PASSAGE SHOWN:
Part II: The Insurers’ Tricks for Wrongfully Manipulating Care
- Prompt Care/Unreasonable Delay in Providing Care
This speaks for itself. It’s far and away the most common method of denying care—just delay it long enough and the worker’s life demands will cause the worker to turn elsewhere for care. This is easily overcome with the Alternate Care Procedure, briefly described here.
- When the Authorized Doctor Recommends Care that the Insurance Company Denies
- When the Authorized Doctor Refers to another Doctor and the Insurance Company Denies or tries to Refer, instead, to its “Sweetheart”
- When the Authorized Doctor orders care and, Instead, the Insurance Company tries to “Transfer Care” to a Sweetheart Who Will Likely say what the Insurance Company Wants to Hear
- When the only Care Offered is not Convenient Care. This is now standardized: if the care offered is more than 50 miles from the worker’s home and the same type of care is offered closer, then the 50+ – care is “inconvenient.” Remember the “convenience” requirement applies only to “care.” Unfortunately, it does not apply to the company’s right to send the worker for a medico-legal, one-time “independent medical examination.”

TASKS TO CARRY OUT:
A - List every bulleted situation heading in the passage on insurers' tricks for manipulating care.
B - Carry on the passage on insurers' tricks for manipulating care from its final sentence.
The data after this passage is separate material.

EXTRACTED ENTRIES:
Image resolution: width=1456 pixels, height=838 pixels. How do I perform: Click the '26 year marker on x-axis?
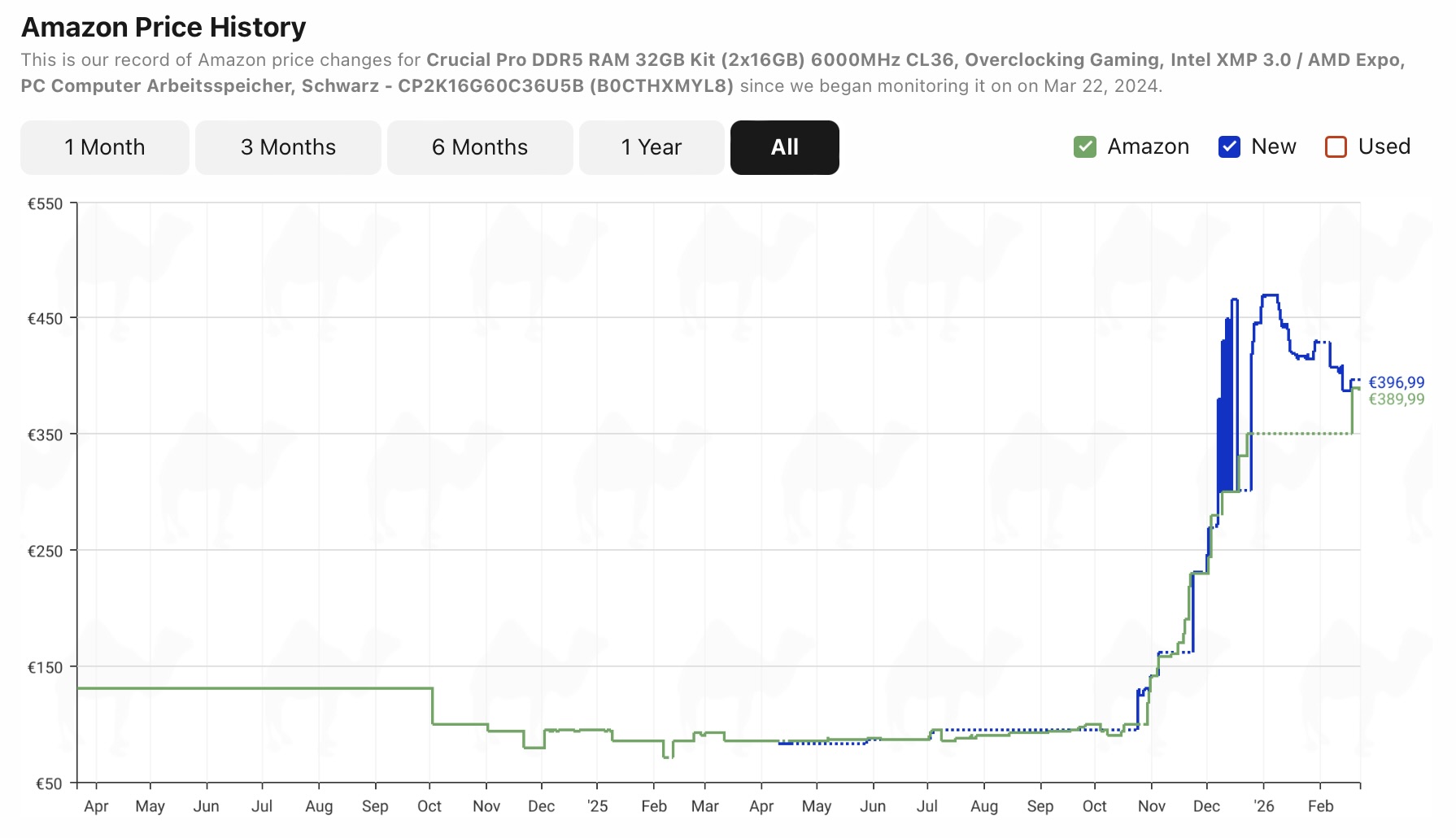[1263, 806]
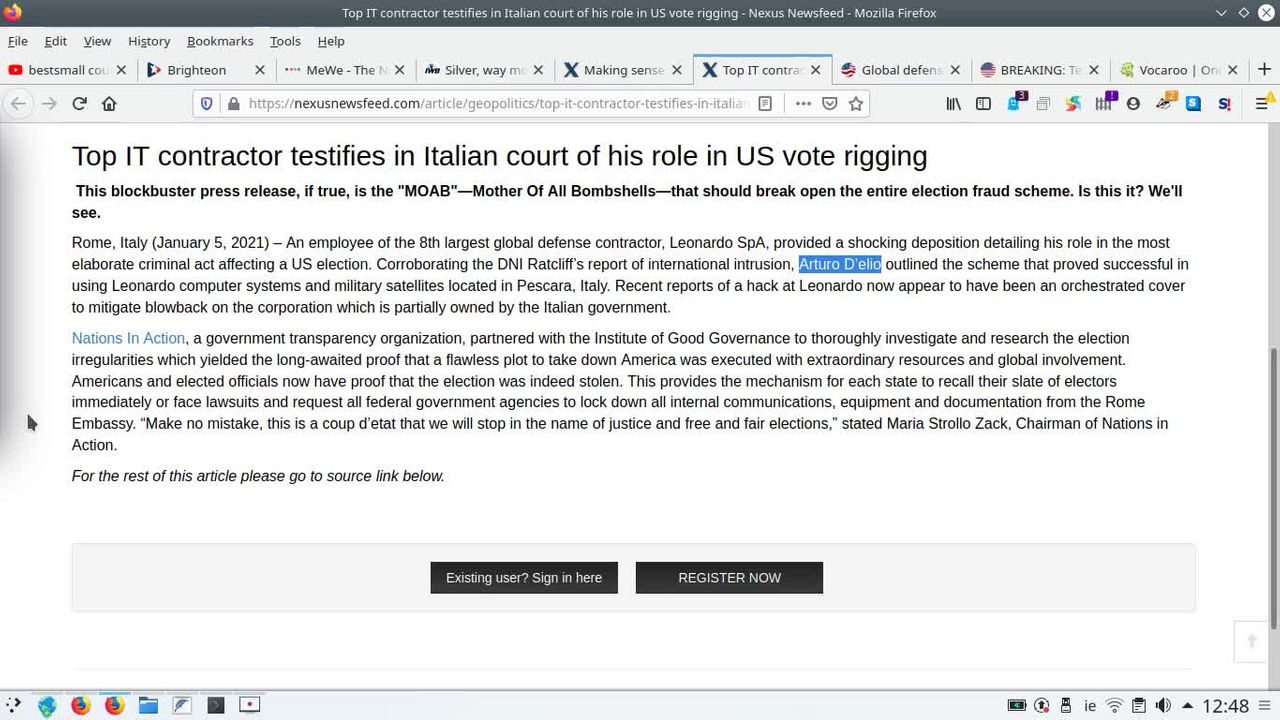Open the Library toolbar icon
This screenshot has width=1280, height=720.
953,103
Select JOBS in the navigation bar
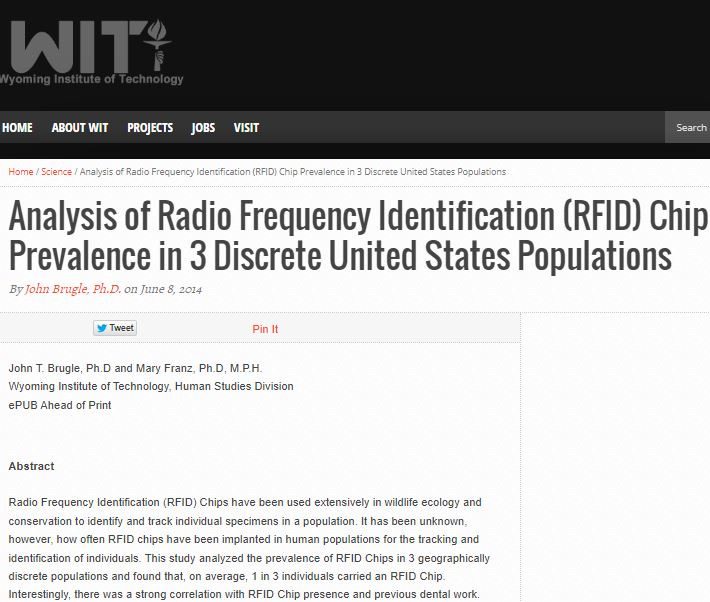 coord(203,127)
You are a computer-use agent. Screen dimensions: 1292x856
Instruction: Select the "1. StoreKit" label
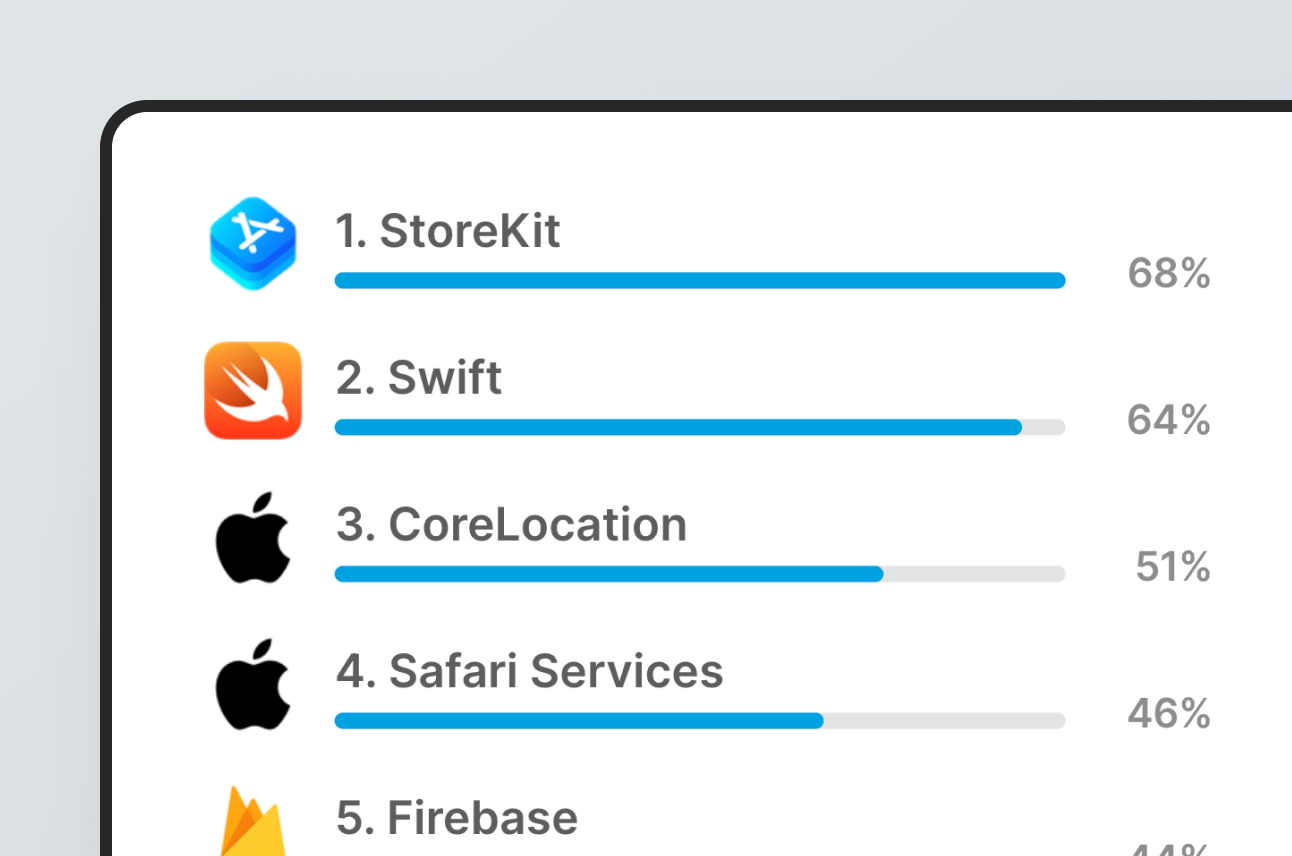coord(447,231)
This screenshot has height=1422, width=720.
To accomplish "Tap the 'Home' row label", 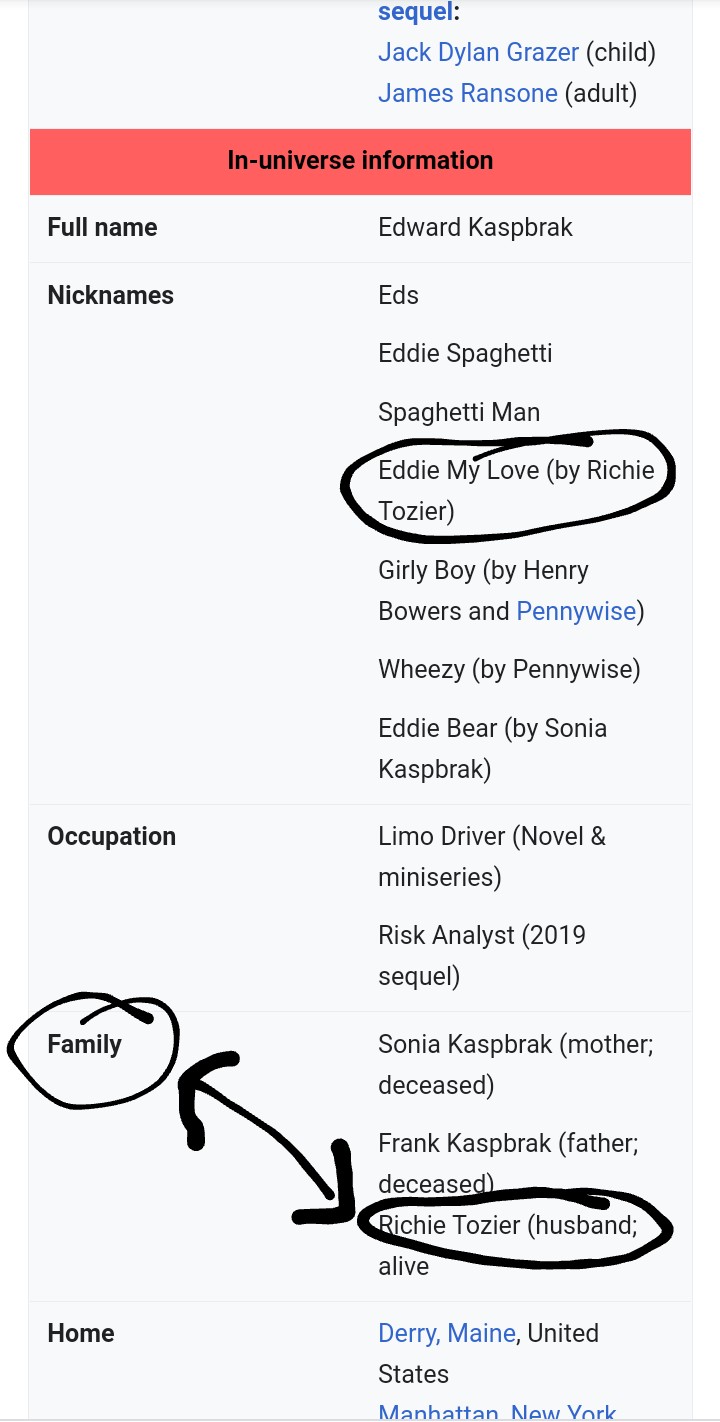I will point(80,1333).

RESPONSES IN ORDER:
A -
- Prompt Care/Unreasonable Delay in Providing Care
- When the Authorized Doctor Recommends Care that the Insurance Company Denies
- When the Authorized Doctor Refers to another Doctor and the Insurance Company Denies or tries to Refer, instead, to its "Sweetheart"
- When the Authorized Doctor orders care and, Instead, the Insurance Company tries to "Transfer Care" to a Sweetheart Who Will Likely say what the Insurance Company Wants to Hear
- When the only Care Offered is not Convenient Care

B -
Alternate Care Process
The Iowa Legislature enacted in 1913 the comp’s system’s healthcare provision method. Iowa Code 85.27. 85.27 provides that the employer has the right to make the initial selection of care. In this regard, Iowa is only one of ten out of the fifty states and the United States (under FECA (Federal Employee Comp Act) and the Long Shore Act) that provide the employer with such unfettered power. For years, a worker had to wait months or more than a year to get to the final hearing to challenge the insurance company’s denial of care.
In 1992, however, Commissioner Byron Orton drafted a provision that was accepted by consensus of all interest groups and enacted into law, which create the “alternate care process.” This process allows the worker to obtain prompt relief for the denial of proper care. The process is relatively simple and designed to be carried out by a worker or union representative.
NOTE: While Section 85.27 gives the employer the right to select care, that right is qualified. The care provided must be (1) prompt, (2) reasonably suited to treat the injury and (3) without undue inconvenience to the claimant. Westside Transport v. Cordell, 601 N.W. 2d619, 694 (Iowa 1999). The failure of the employer to provide care meeting any of these three requirements gives the worker the right to bring an alternate-care procedure and have the Division of Workers’ Comp. order proper care be provided.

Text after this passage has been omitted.